Mel Nicholls: Para-triathlete aiming for Paris 2024 Games after whirlwind year
- Published
Former wheelchair racer and hand cyclist Mel Nicholls says she became a para-triathlete by "accident" as she targets a spot in the 2024 Paris Games after only a year in the sport.
The 45-year-old represented Great Britain in wheelchair racing at London 2012 and in Rio in 2016.
Yet, after joining her local triathlon club "for fun" Nicholls has rapidly risen through the sport's ranks.
She is now targeting a spot at the Paralympics next summer.
"I've never been a swimmer. I'd do a bit of swimming as part of my recovery in the pool but that was about it," Nicholls said.
"I joined my local triathlon club just for a bit of social time really, to train with other people. I was training on my bike and it was just to get in the pool and maybe learn to swim a bit better.
"There was a bit of talk about me doing a triathlon but, to be honest, I had no plans to do it.
"Now I'm under the world-class programme, working hard with the rest of the squad for, hopefully, Paris next year. That will be absolutely incredible."
'Way out of my comfort zone'
Nicholls, from Tewksbury in Gloucestershire, also won a silver medal at the World Para Athletics Championships in 2015 and broke multiple world records on the track before moving into marathon and endurance wheelchair racing.
At the same time, Nicholls took up handcycling and in 2017 she was selected for British Cycling's para-cycling programme.
In recent years she has taken to ultra-endurance events, often self-supported - in 2019 she set a world record by handcycling from Land's End to John O'Groats, and two years later hand cycled 4,800 miles around the UK coast.
Para-triathlon represents a whole new challenge, however.
"Put me in the sea or a lake where I have to swim to start a race - that is way out of my comfort zone.
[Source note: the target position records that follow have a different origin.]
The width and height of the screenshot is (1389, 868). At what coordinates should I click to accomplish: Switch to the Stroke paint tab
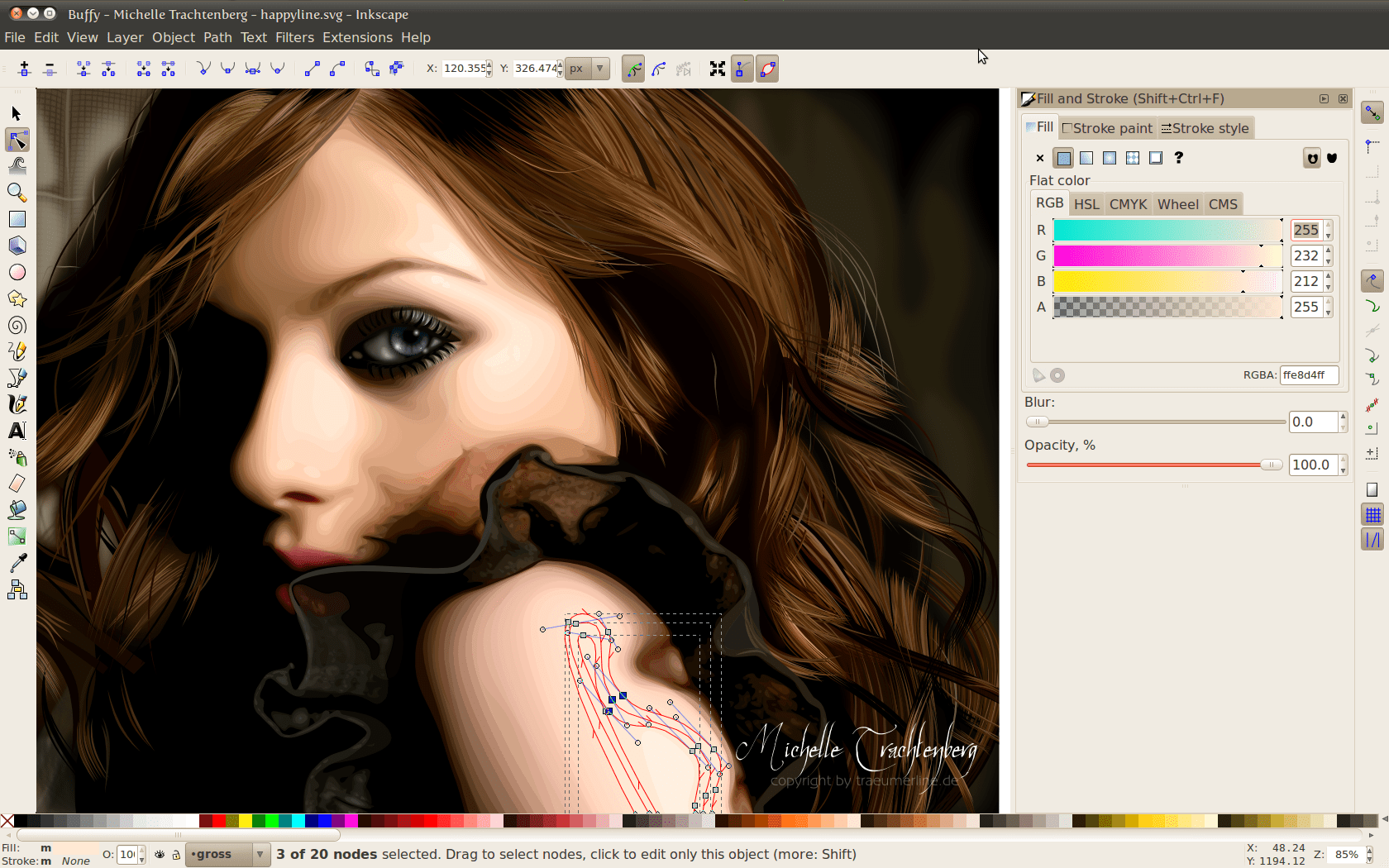(x=1106, y=128)

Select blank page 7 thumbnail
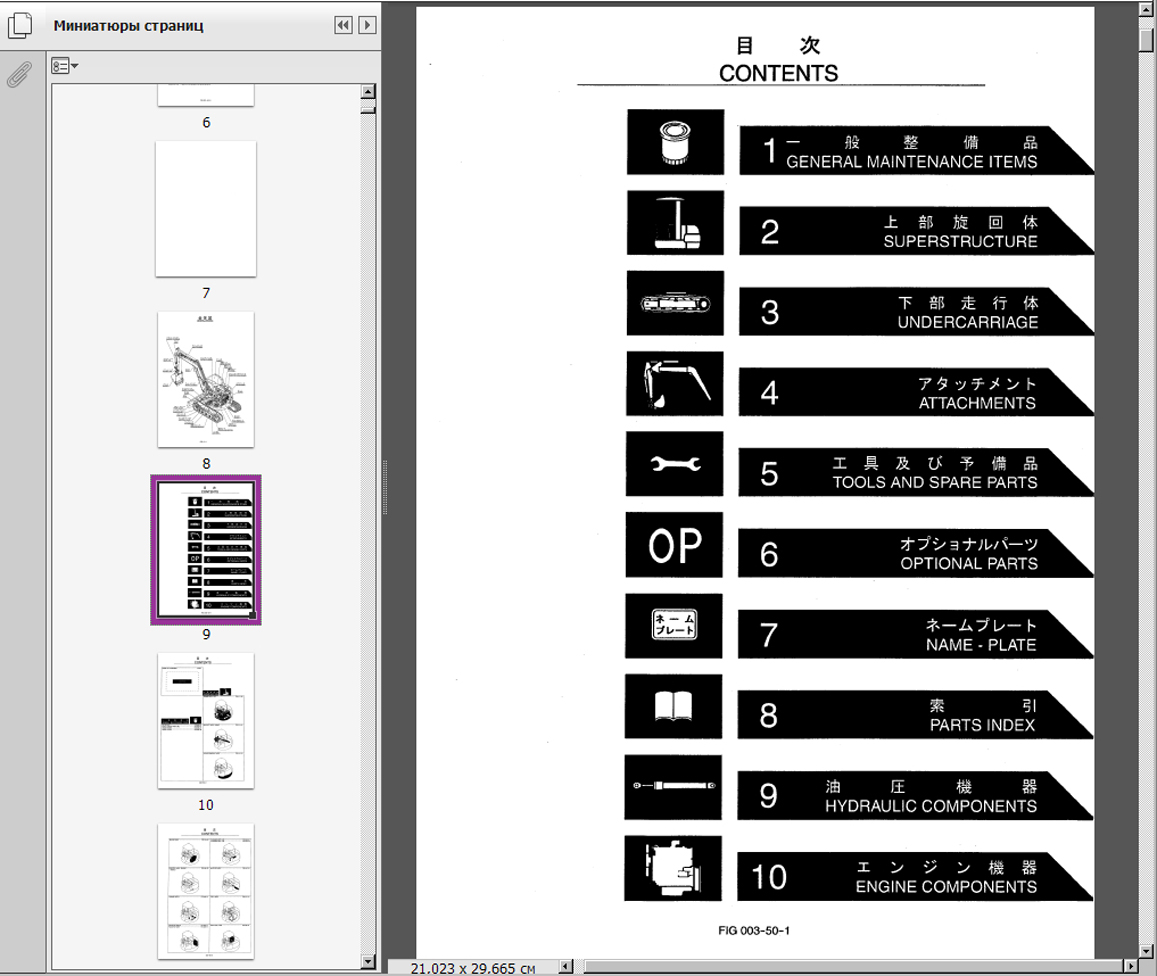pos(206,209)
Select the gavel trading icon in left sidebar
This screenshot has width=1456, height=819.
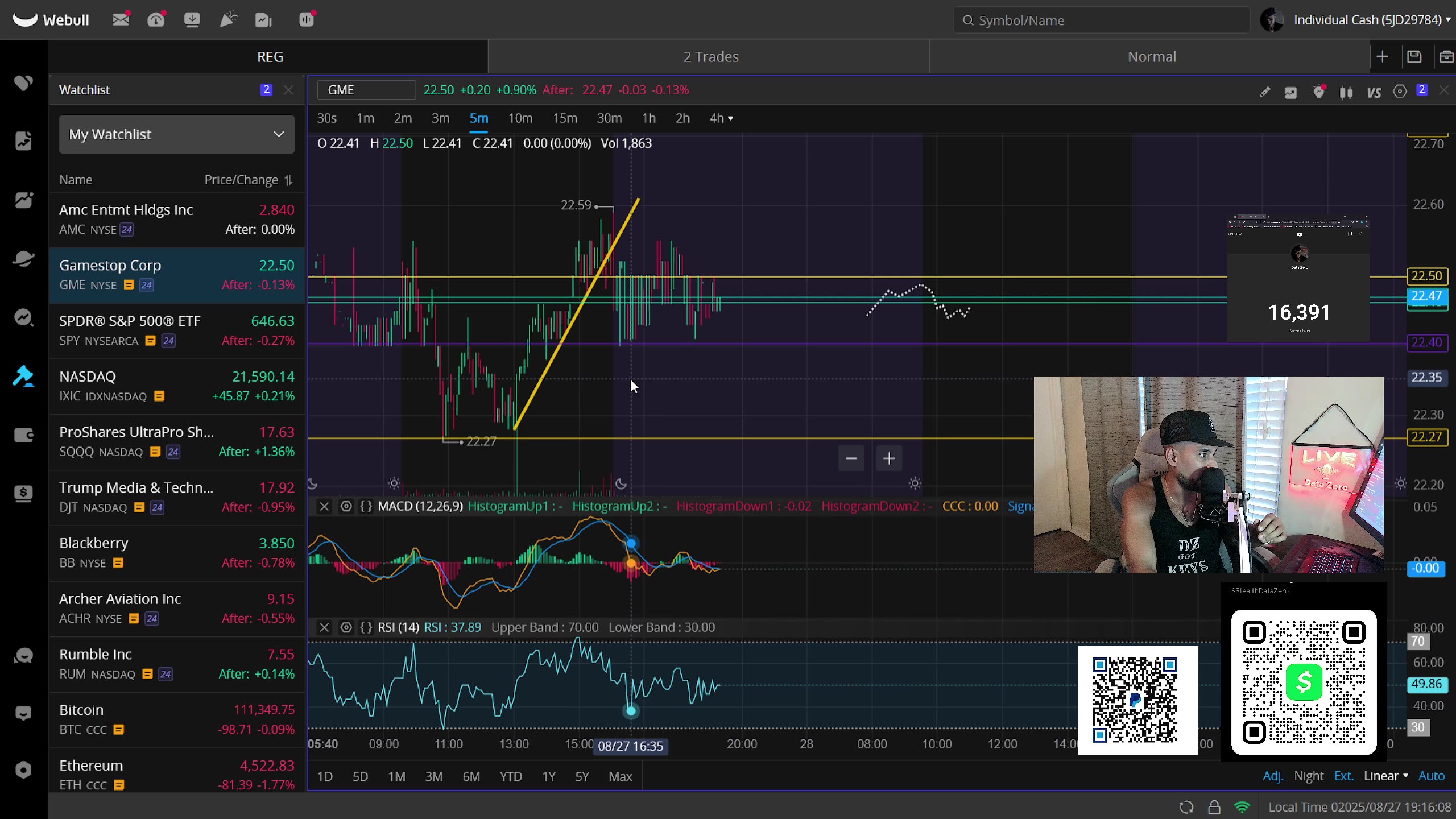pos(23,377)
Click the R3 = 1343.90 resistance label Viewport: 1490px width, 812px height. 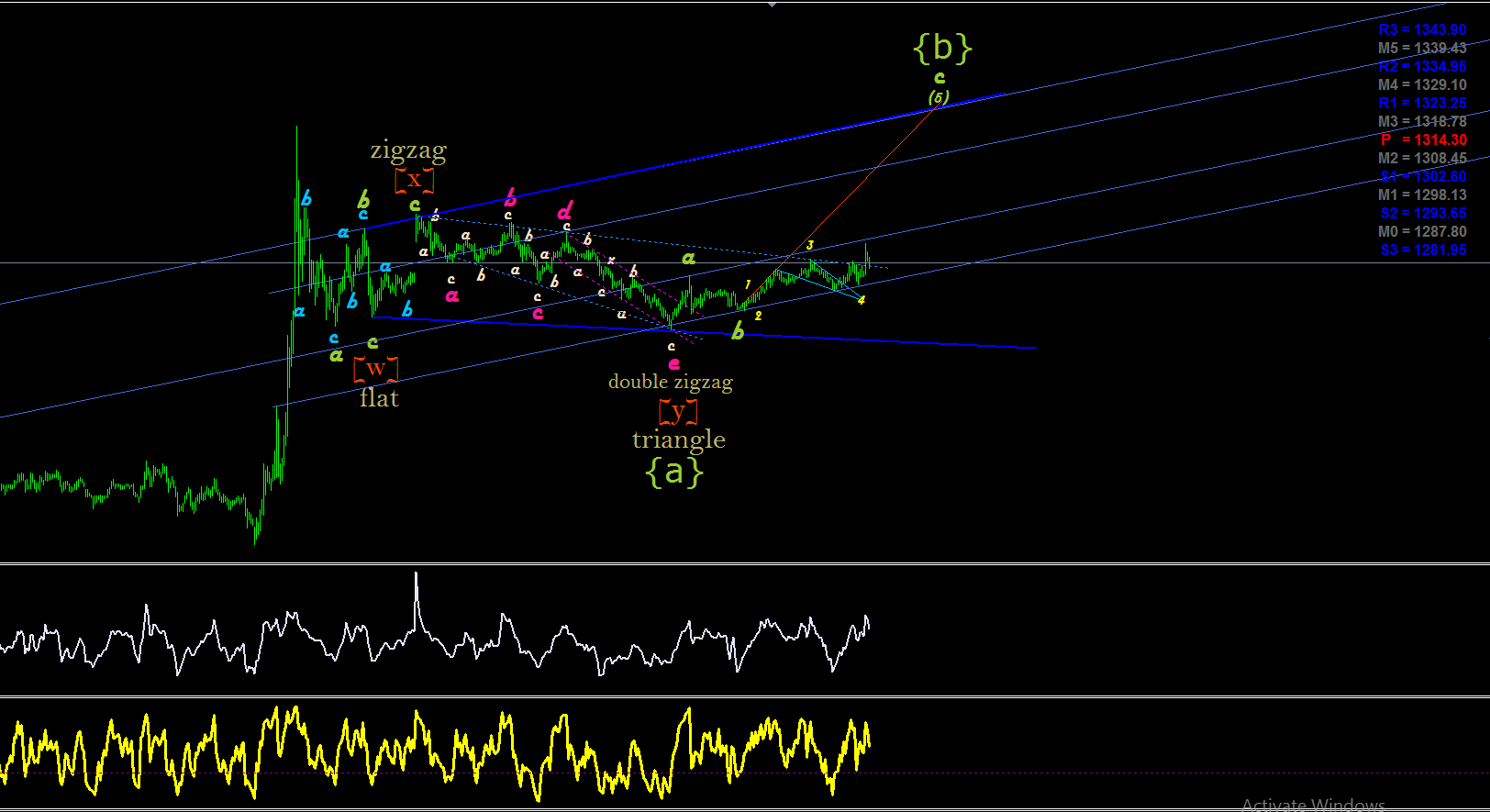tap(1422, 29)
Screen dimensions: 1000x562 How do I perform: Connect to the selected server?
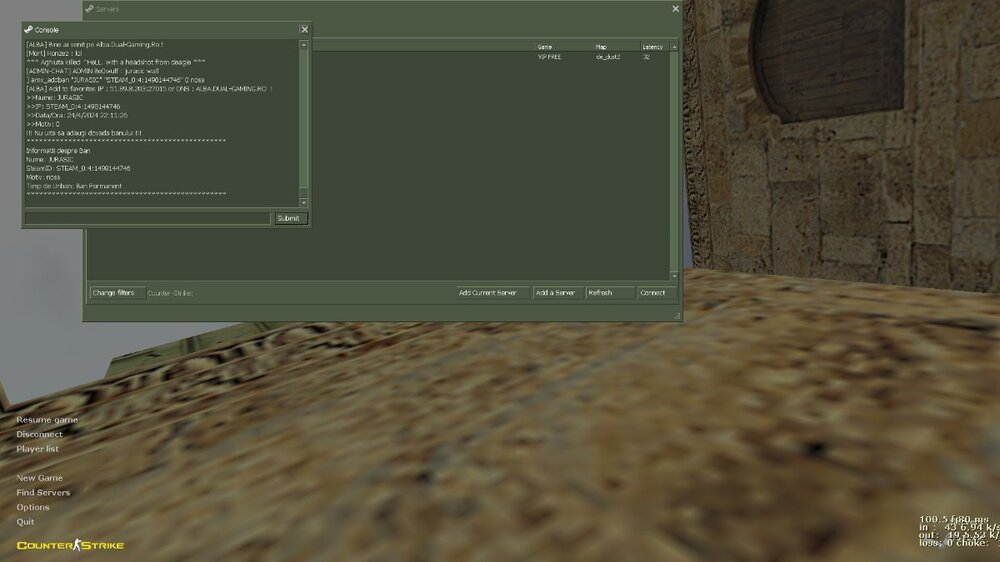point(654,293)
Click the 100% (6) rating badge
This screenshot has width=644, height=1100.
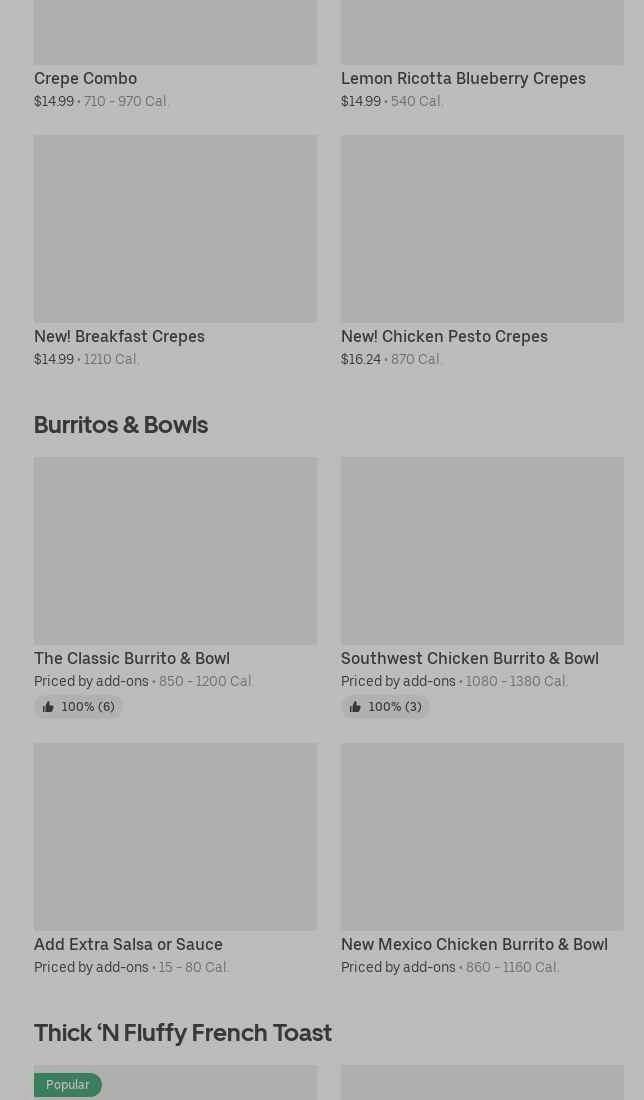(87, 707)
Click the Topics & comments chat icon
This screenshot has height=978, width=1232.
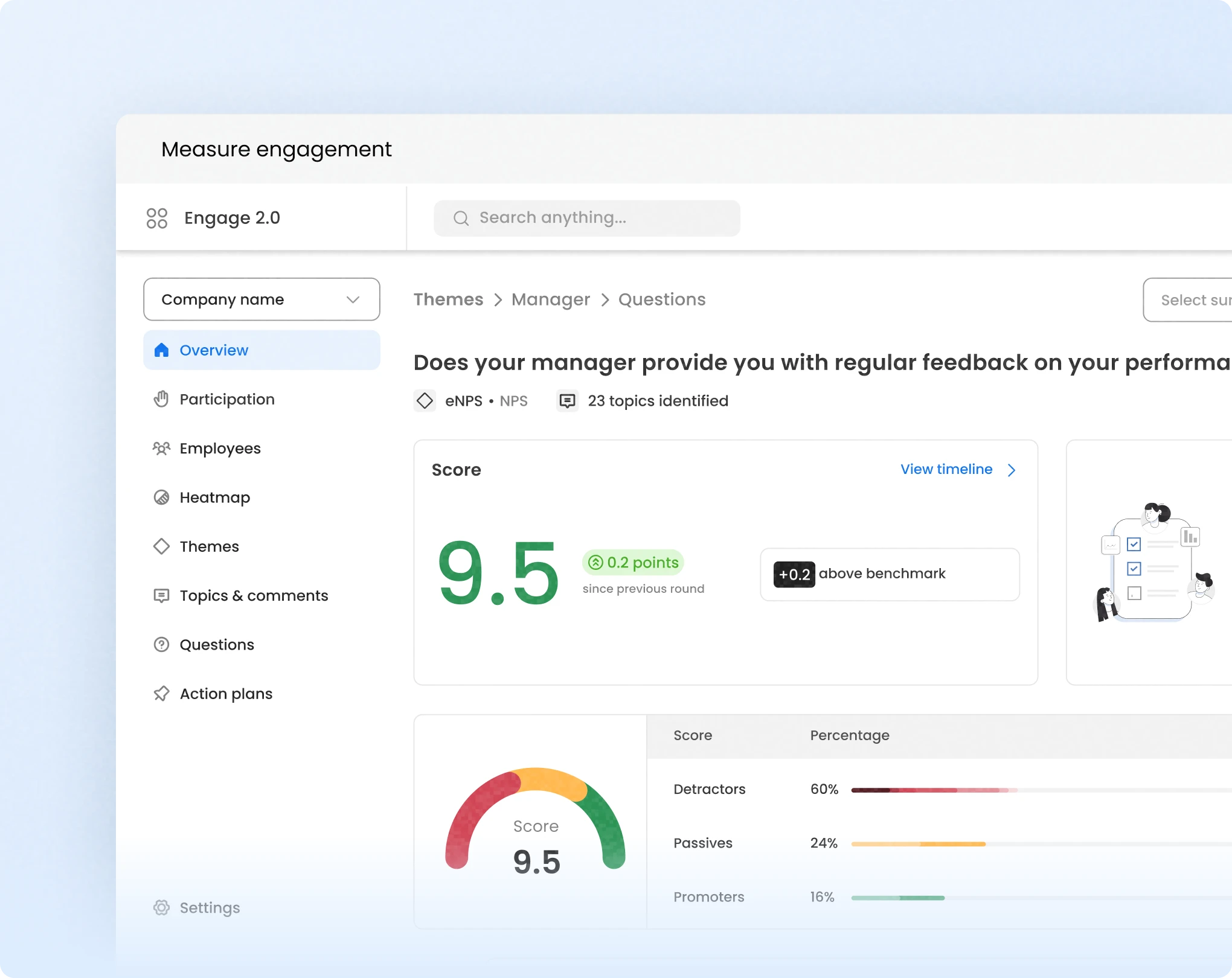(x=161, y=596)
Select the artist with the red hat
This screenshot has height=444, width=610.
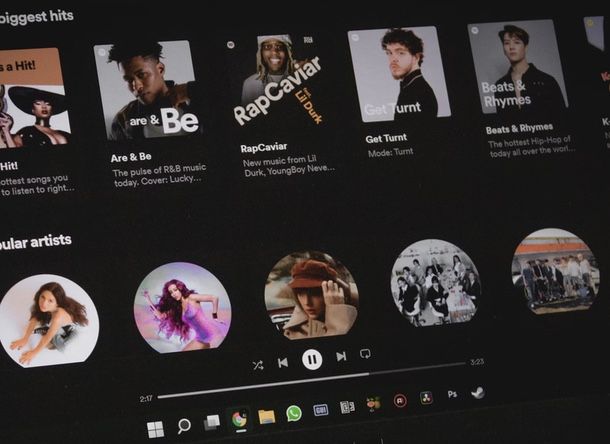[311, 295]
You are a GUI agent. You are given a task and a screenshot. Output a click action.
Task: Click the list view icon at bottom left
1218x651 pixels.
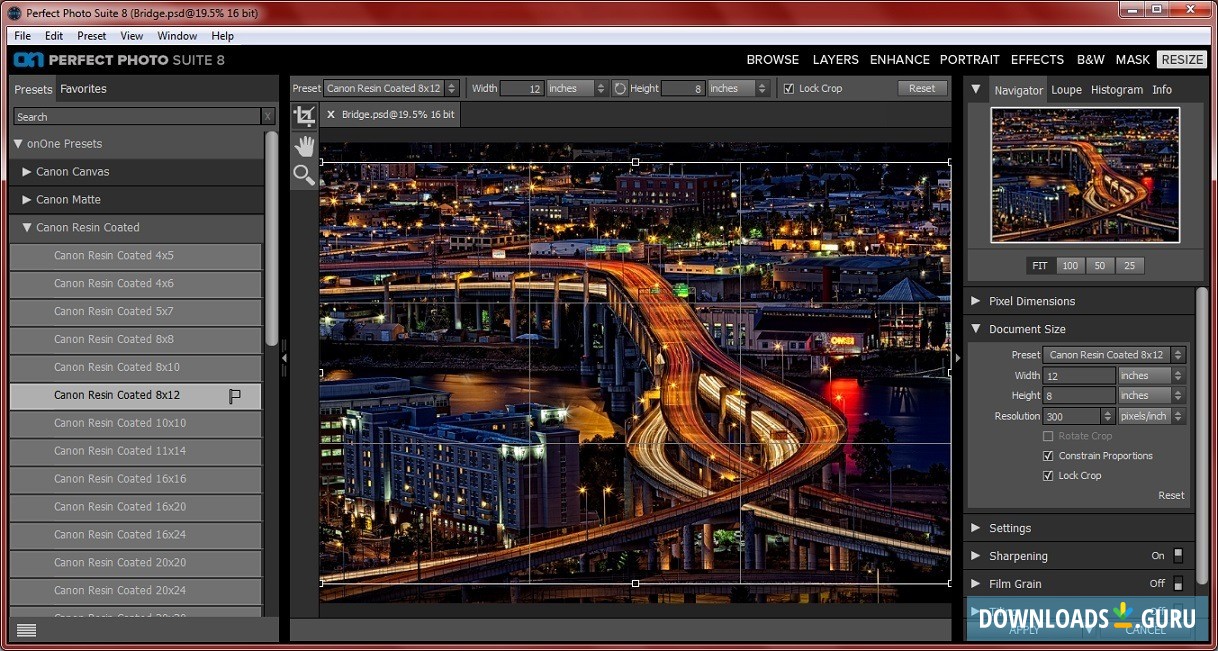pos(27,630)
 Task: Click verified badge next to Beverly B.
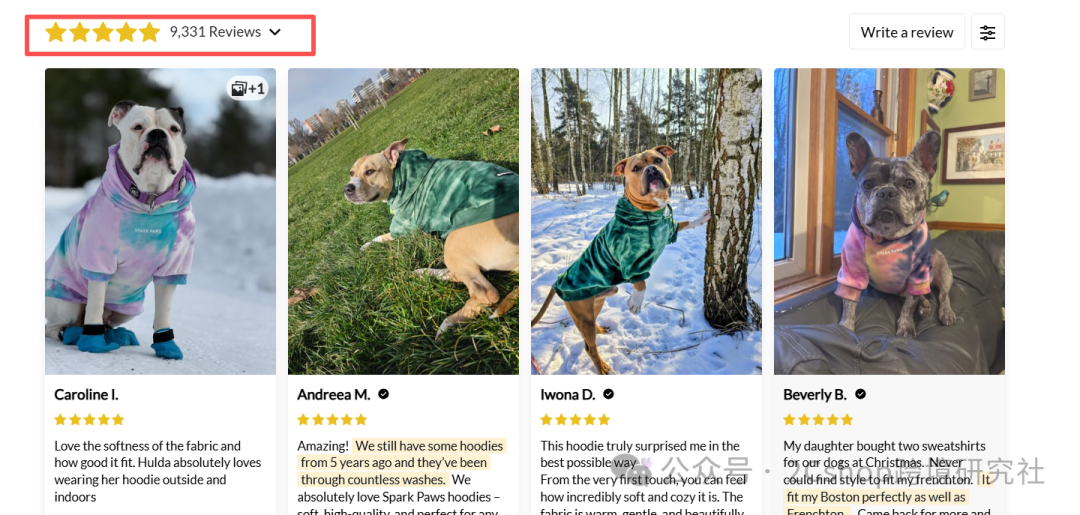pyautogui.click(x=860, y=395)
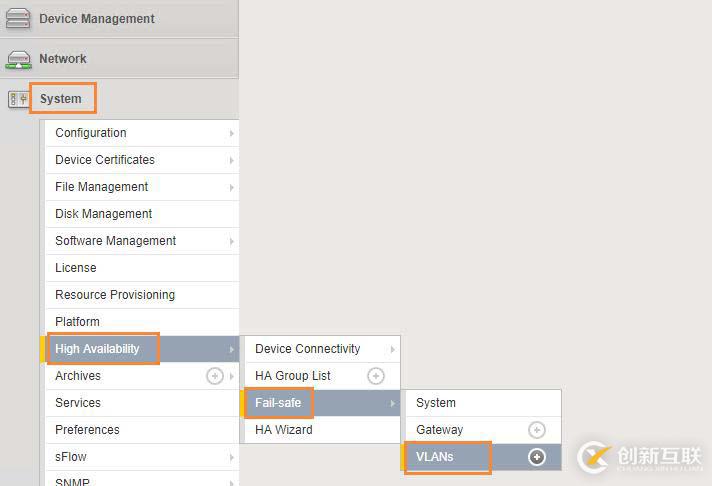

I would say this is my biggest challenge," Nicholls said.
"I hadn't closed the door to another Paralympic Games but I hadn't considered that I would go to another, either. It has all been a bit of a whirlwind, the last year."
Nicholls, who is unable to walk due to a series of strokes during her 20s, won her first triathlon in May 2022. Wins followed at World and European Triathlon Para Cup rounds, with a place in Paris now a real possibility.
"Even though I am experienced in two of the three elements, triathlon is very different. It's a different set of skills you need and the courses are very technical," Nicholls added.
"And I don't think I'd call myself a swimmer yet. I'm still working on it."